Task data:

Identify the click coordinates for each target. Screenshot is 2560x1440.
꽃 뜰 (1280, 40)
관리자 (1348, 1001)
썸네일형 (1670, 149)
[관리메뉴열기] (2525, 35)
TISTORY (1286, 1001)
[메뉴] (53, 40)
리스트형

What to produce:
The records above need to be retyped in full, exactly as given.

Response area:
Identify the click coordinates for each target. Screenshot is 2560x1440.
꽃 뜰 (1280, 40)
관리자 (1348, 1001)
썸네일형 (1670, 149)
[관리메뉴열기] (2525, 35)
TISTORY (1286, 1001)
[메뉴] (53, 40)
리스트형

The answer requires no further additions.